TEXT.

━━━━━━━━━━━━━━━━━━━━

Firstly, the server would be based around reducing the barrier of entry to new players. A healthy new user count is the life blood of any server, getting new players to be relevant will be a priority. With this in mind, the first unique characteristic of the server would be a 100% increase in EXP per level under the max level. This might seem like a lot, but in the grand scheme of things it entirely depends on the exp rate, which will be incredibly low;

Levelling - very low rate up to 26. Around 2 weeks. That's when the game really "starts". Most classes have their basic skills, so PvP would be interesting and intense. I'd be open to changing skill levels around this level to make it balanced between classes. At this point exp will drop off massively, ~1 month per level (consistently, the curve will be mostly removed/balanced with increased kill speeds).

The idea will therefore be every month there is a soft gear reset. At which point everyone not at the bleeding edge is boosted to catch up. This will promote new players and casuals (this will be the main system to keep those players interested and relevant to content).

━━━━━━━━━━━━━━━━━━━━

INFORMATION PROVIDED.
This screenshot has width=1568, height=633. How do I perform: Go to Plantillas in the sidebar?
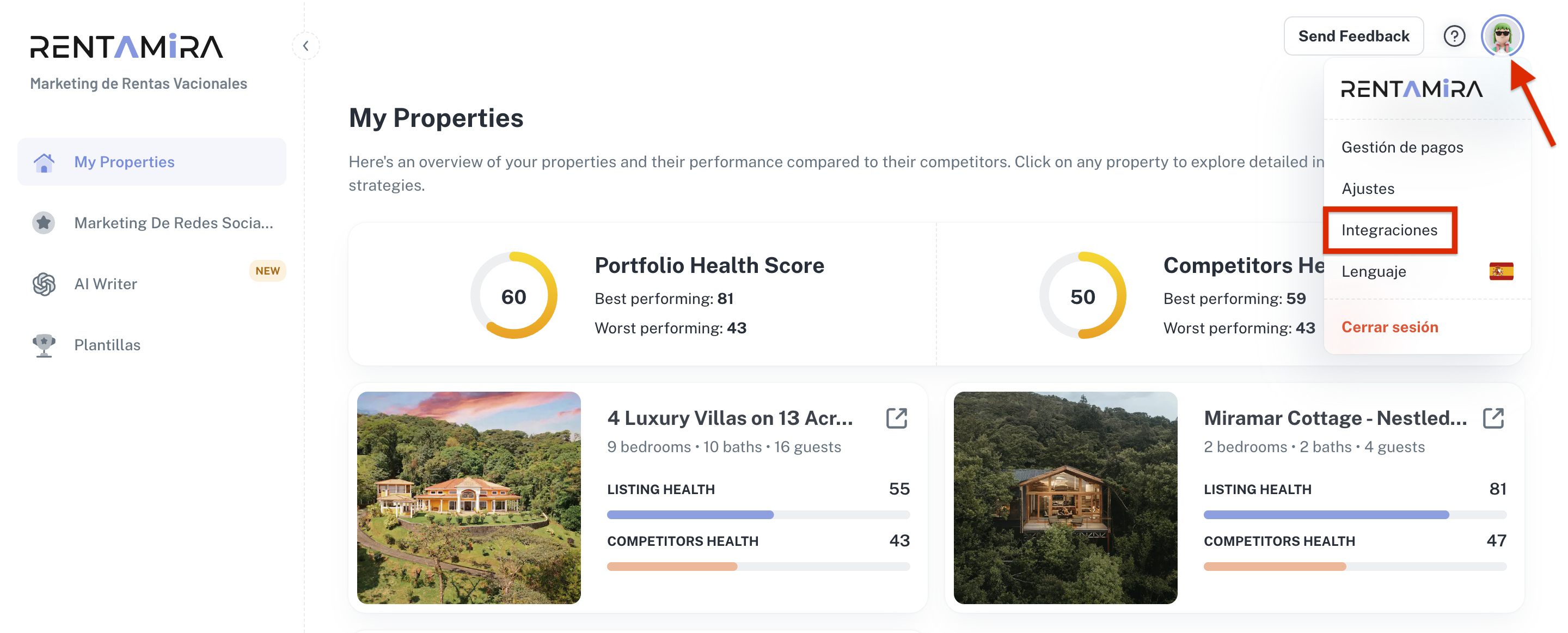pos(107,345)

━━━━━━━━━━━━━━━━━━━━

SHORT EXERCISE A. List every number that the server proposal gives, along with what each one refers to.
SHORT EXERCISE B. According to the server proposal, what will happen every month?
SHORT EXERCISE C. Rewrite the server proposal between "Levelling - very" and "relevant to content).", inclusive, changing "soft gear reset" to "full gear reset".

WRITTEN REPLY A.
- 100%: the increase in EXP per level under the max level
- 26: the level up to which levelling runs at a very low rate
- 2: the number of weeks it takes to reach that level
- 1: the number of months per level after that point

WRITTEN REPLY B. There will be a soft gear reset.

WRITTEN REPLY C.
Levelling - very low rate up to 26. Around 2 weeks. That's when the game really "starts". Most classes have their basic skills, so PvP would be interesting and intense. I'd be open to changing skill levels around this level to make it balanced between classes. At this point exp will drop off massively, ~1 month per level (consistently, the curve will be mostly removed/balanced with increased kill speeds).

The idea will therefore be every month there is a full gear reset. At which point everyone not at the bleeding edge is boosted to catch up. This will promote new players and casuals (this will be the main system to keep those players interested and relevant to content).